### [AVAILABLE DATA]
►
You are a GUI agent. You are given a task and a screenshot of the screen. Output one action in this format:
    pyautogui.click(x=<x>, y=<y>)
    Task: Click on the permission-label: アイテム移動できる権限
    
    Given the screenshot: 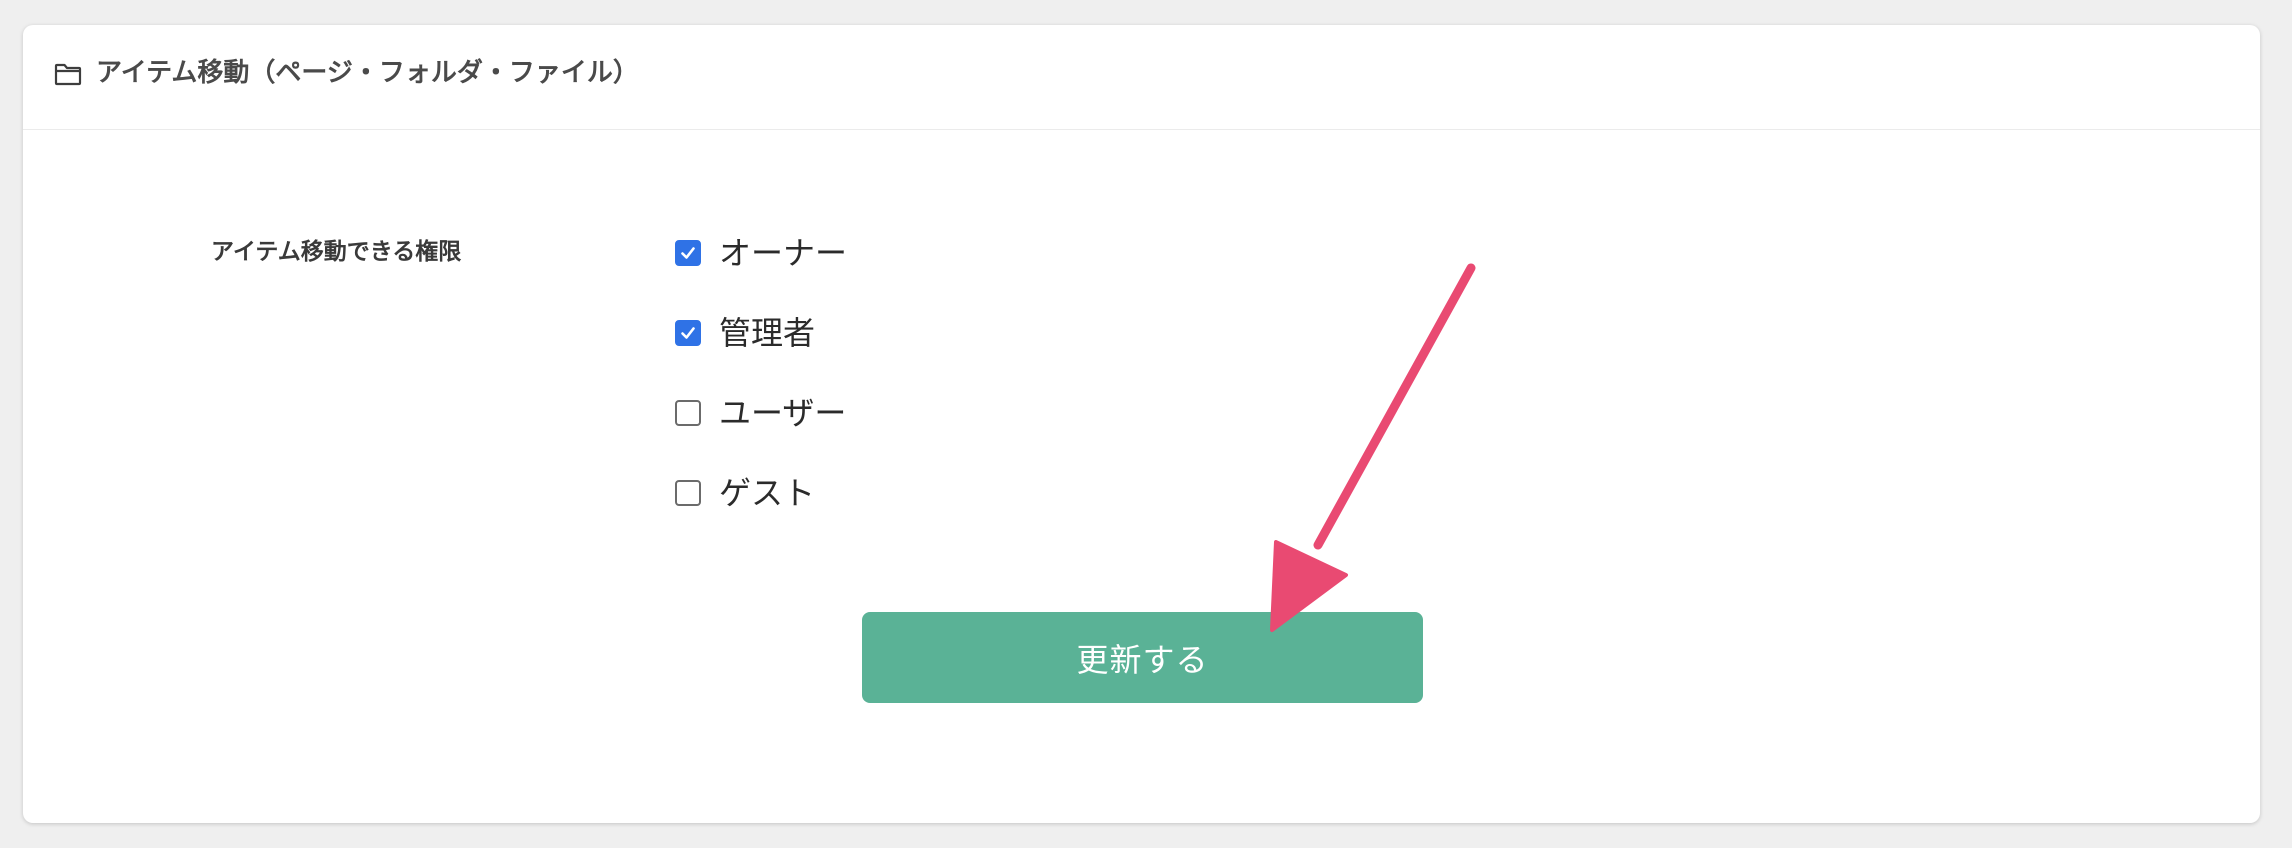 What is the action you would take?
    pyautogui.click(x=336, y=252)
◄
### [YOUR GOAL]
Give the lines of the material from its first line through the line containing "Task: Click on" as a numbered list, omitting any blank lines and including nothing beyond that line.

### [EXERCISE RESPONSE]
1. You are a GUI agent. You are given a task and a screenshot of the screen. Output one action in this format:
2.     pyautogui.click(x=<x>, y=<y>)
3.     Task: Click on the permission-label: アイテム移動できる権限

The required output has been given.